Sex and Gender: Critical Components in the Quest for Precision Medicine
Wednesday, November 8, 2017
7:30 A.M. Registration and Breakfast | 8:00 – 9:00 A.M. Program
The Rockefeller University
Abby Aldrich Rockefeller Hall
1230 York Avenue at East 66th Street
HOST
Richard P. Lifton, M.D., Ph.D.
President
SPEAKER
Paula A. Johnson, M.D., M.P.H.
President
Wellesley College
In 2013, the Food and Drug Administration announced that women taking the popular sleeping pill Ambien should receive a lower dose than men. The reason was simple: women metabolize the drug’s active ingredient more slowly. The announcement caused a stir when it became clear that this metabolic difference had been known for years. Ambien is just one of several pharmaceuticals currently on the market that have been linked to adverse reactions in women.
It was only in the early 1990s that the scientific community began to consider gender as a factor in medical research. Until then, clinical trials focused almost exclusively on men, and biological sex differences were largely overlooked as factors in medical research. We have since recognized that women manifest disease differently—and often experience different symptoms—than men. Even now, however, women are more likely to remain undiagnosed or ineffectively treated for a number of disorders, including heart disease, cancer, and depression. Much remains to be learned.

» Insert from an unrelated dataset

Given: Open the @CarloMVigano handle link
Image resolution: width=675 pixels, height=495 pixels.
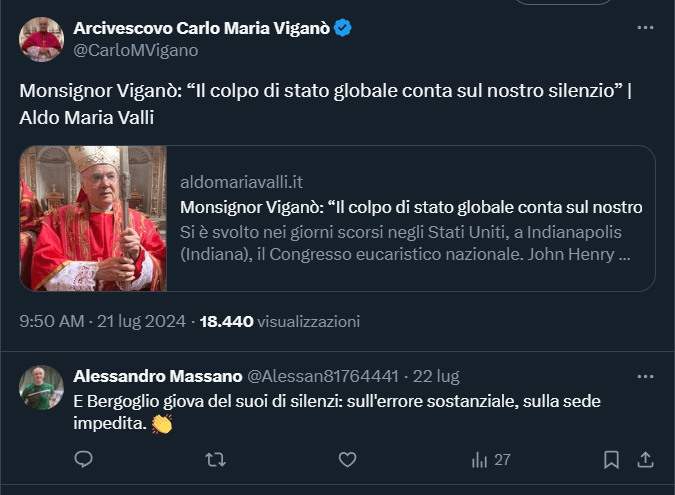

Dr. Paula A. Johnson, an internationally recognized physician-scientist, educator, and policy expert, has devoted her career to studying the major differences in the ways men and women experience disease. She has uncovered gender biases in research and healthcare and led efforts to correct them. A cardiologist by training, Dr. Johnson served as chief of the Division of Women’s Health at Brigham and Women’s Hospital from 2002 to 2016. She founded and served as the inaugural executive director of the hospital’s Connors Center for Women’s Health and Gender Biology, which opened in 2002. At the Connors Center, Dr. Johnson headed efforts to determine the differences that sex and gender play in how diseases are expressed, and also to use that knowledge to develop targeted treatments for women. In July 2016, Dr. Johnson became the fourteenth woman and first African American to serve as the president of Wellesley College.
A native of Brooklyn, Dr. Johnson received A.B., M.D., and M.P.H. degrees from Harvard University. She has served as the Grayce A. Young Family Professor in Women’s Health (named in honor of her mother) at Harvard Medical School and as a professor of epidemiology at the Harvard School of Public Health. Dr. Johnson has been elected to the National Academy of Medicine, one of the highest honors in the fields of health and medicine. She has chaired Boston’s Public Health Commission and served in leadership roles at the National Institutes of Health and the U.S. Department of Health and Human Services. Dr. Johnson’s 2013 TED Talk, “His and Hers Healthcare,” has been viewed more than a million times and has helped to raise awareness of the importance of understanding sex differences as a way to improve women’s health.